(Collected data)

----

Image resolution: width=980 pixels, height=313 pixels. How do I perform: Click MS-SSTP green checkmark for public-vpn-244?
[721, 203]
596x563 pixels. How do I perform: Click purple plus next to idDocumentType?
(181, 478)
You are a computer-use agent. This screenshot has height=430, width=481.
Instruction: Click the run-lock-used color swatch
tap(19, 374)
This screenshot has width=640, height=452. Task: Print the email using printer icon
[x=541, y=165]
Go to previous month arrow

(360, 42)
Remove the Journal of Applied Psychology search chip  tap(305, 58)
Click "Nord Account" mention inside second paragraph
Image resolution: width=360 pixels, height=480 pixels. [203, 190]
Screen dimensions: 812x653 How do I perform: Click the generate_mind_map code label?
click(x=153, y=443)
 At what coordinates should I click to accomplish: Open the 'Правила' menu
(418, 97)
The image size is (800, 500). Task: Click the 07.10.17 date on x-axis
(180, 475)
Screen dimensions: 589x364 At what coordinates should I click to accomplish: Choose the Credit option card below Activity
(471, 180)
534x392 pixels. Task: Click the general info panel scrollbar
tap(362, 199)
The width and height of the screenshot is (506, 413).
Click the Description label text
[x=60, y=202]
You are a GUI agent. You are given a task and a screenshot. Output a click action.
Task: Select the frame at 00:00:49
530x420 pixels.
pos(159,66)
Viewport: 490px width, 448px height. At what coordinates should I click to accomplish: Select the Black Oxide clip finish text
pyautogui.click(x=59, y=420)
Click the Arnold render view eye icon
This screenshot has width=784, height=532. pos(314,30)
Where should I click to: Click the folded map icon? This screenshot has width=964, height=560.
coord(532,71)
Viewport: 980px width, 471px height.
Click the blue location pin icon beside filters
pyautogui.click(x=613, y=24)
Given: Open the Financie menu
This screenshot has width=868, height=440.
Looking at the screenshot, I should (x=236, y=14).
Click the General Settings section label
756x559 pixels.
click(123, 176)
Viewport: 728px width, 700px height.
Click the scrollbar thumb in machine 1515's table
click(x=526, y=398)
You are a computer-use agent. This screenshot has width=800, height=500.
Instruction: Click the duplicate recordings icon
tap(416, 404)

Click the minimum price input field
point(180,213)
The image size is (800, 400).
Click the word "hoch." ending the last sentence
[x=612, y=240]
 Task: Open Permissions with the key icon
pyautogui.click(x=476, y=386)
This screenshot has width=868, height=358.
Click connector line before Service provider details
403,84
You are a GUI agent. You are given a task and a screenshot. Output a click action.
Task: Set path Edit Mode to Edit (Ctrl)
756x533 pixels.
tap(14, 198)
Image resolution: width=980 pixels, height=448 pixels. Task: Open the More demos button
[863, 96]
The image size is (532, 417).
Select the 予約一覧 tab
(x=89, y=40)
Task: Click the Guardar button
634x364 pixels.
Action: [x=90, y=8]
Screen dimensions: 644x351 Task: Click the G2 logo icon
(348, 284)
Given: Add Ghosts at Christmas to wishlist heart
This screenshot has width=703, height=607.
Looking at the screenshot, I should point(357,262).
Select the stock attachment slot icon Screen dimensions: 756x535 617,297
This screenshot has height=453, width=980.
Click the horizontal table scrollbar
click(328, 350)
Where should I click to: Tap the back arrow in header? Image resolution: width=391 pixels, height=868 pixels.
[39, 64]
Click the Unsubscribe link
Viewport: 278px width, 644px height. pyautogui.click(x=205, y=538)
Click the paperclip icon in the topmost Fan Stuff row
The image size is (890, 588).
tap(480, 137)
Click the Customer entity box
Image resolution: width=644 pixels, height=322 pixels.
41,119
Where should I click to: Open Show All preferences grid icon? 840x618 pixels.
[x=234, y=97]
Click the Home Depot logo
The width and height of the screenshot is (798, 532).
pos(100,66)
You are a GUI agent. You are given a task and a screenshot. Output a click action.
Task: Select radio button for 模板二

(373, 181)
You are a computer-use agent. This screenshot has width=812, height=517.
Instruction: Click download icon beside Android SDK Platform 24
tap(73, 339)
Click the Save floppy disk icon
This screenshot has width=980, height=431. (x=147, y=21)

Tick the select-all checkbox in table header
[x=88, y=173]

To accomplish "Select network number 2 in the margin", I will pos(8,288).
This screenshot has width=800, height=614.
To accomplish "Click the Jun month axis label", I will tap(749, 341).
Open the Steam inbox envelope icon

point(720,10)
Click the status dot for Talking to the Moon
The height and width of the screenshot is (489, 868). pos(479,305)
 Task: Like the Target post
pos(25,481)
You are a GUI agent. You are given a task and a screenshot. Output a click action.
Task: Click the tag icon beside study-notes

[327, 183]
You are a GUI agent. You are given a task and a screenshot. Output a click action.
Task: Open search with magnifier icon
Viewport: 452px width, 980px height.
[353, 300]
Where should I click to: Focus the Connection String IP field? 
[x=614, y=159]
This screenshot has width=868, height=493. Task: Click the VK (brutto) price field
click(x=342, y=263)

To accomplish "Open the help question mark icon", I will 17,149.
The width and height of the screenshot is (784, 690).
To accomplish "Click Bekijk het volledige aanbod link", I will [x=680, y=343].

----

The answer must reproduce all of the entries exactly.

Image resolution: width=980 pixels, height=313 pixels. How do I perform: Click MS-SSTP green checkmark for public-vpn-244?
[721, 203]
596x563 pixels. How do I perform: Click purple plus next to idDocumentType?
(181, 478)
You are a computer-use agent. This screenshot has height=430, width=481.
Instruction: Click the run-lock-used color swatch
tap(19, 374)
This screenshot has width=640, height=452. Task: Print the email using printer icon
[x=541, y=165]
Go to previous month arrow

(360, 42)
Remove the Journal of Applied Psychology search chip  tap(305, 58)
Click "Nord Account" mention inside second paragraph
Image resolution: width=360 pixels, height=480 pixels. [203, 190]
Screen dimensions: 812x653 How do I perform: Click the generate_mind_map code label?
click(x=153, y=443)
 At what coordinates should I click to accomplish: Open the 'Правила' menu
(418, 97)
The image size is (800, 500). Task: Click the 07.10.17 date on x-axis
(180, 475)
Screen dimensions: 589x364 At what coordinates should I click to accomplish: Choose the Credit option card below Activity
(471, 180)
534x392 pixels. Task: Click the general info panel scrollbar
tap(362, 199)
The width and height of the screenshot is (506, 413).
Click the Description label text
[x=60, y=202]
You are a GUI agent. You are given a task and a screenshot. Output a click action.
Task: Select the frame at 00:00:49
530x420 pixels.
pos(159,66)
Viewport: 490px width, 448px height. At what coordinates should I click to accomplish: Select the Black Oxide clip finish text
pyautogui.click(x=59, y=420)
Click the Arnold render view eye icon
This screenshot has width=784, height=532. pos(314,30)
Where should I click to: Click the folded map icon? This screenshot has width=964, height=560.
coord(532,71)
Viewport: 980px width, 471px height.
Click the blue location pin icon beside filters
pyautogui.click(x=613, y=24)
Given: Open the Financie menu
This screenshot has width=868, height=440.
Looking at the screenshot, I should (x=236, y=14).
Click the General Settings section label
756x559 pixels.
click(123, 176)
Viewport: 728px width, 700px height.
Click the scrollbar thumb in machine 1515's table
click(x=526, y=398)
You are a computer-use agent. This screenshot has width=800, height=500.
Instruction: Click the duplicate recordings icon
tap(416, 404)

Click the minimum price input field
point(180,213)
The image size is (800, 400).
Click the word "hoch." ending the last sentence
[x=612, y=240]
 Task: Open Permissions with the key icon
pyautogui.click(x=476, y=386)
This screenshot has width=868, height=358.
Click connector line before Service provider details
403,84
You are a GUI agent. You are given a task and a screenshot. Output a click action.
Task: Set path Edit Mode to Edit (Ctrl)
756x533 pixels.
tap(14, 198)
Image resolution: width=980 pixels, height=448 pixels. Task: Open the More demos button
[863, 96]
The image size is (532, 417).
Select the 予約一覧 tab
(x=89, y=40)
Task: Click the Guardar button
634x364 pixels.
Action: [x=90, y=8]
Screen dimensions: 644x351 Task: Click the G2 logo icon
(348, 284)
Given: Add Ghosts at Christmas to wishlist heart
This screenshot has width=703, height=607.
Looking at the screenshot, I should point(357,262).
Select the stock attachment slot icon Screen dimensions: 756x535 617,297
This screenshot has height=453, width=980.
Click the horizontal table scrollbar
click(328, 350)
Where should I click to: Tap the back arrow in header? Image resolution: width=391 pixels, height=868 pixels.
[39, 64]
Click the Unsubscribe link
Viewport: 278px width, 644px height. pyautogui.click(x=205, y=538)
Click the paperclip icon in the topmost Fan Stuff row
The image size is (890, 588).
tap(480, 137)
Click the Customer entity box
Image resolution: width=644 pixels, height=322 pixels.
41,119
Where should I click to: Open Show All preferences grid icon? 840x618 pixels.
[x=234, y=97]
Click the Home Depot logo
The width and height of the screenshot is (798, 532).
pos(100,66)
You are a GUI agent. You are given a task and a screenshot. Output a click action.
Task: Select radio button for 模板二

(373, 181)
You are a computer-use agent. This screenshot has width=812, height=517.
Instruction: Click download icon beside Android SDK Platform 24
tap(73, 339)
Click the Save floppy disk icon
This screenshot has width=980, height=431. (x=147, y=21)

Tick the select-all checkbox in table header
[x=88, y=173]

To accomplish "Select network number 2 in the margin", I will pos(8,288).
This screenshot has width=800, height=614.
To accomplish "Click the Jun month axis label", I will tap(749, 341).
Open the Steam inbox envelope icon

point(720,10)
Click the status dot for Talking to the Moon
The height and width of the screenshot is (489, 868). pos(479,305)
 Task: Like the Target post
pos(25,481)
You are a GUI agent. You are given a task and a screenshot. Output a click action.
Task: Click the tag icon beside study-notes

[327, 183]
You are a GUI agent. You are given a task and a screenshot. Output a click action.
Task: Open search with magnifier icon
Viewport: 452px width, 980px height.
[353, 300]
Where should I click to: Focus the Connection String IP field? 
[x=614, y=159]
This screenshot has width=868, height=493. Task: Click the VK (brutto) price field
click(x=342, y=263)

To accomplish "Open the help question mark icon", I will 17,149.
The width and height of the screenshot is (784, 690).
To accomplish "Click Bekijk het volledige aanbod link", I will [x=680, y=343].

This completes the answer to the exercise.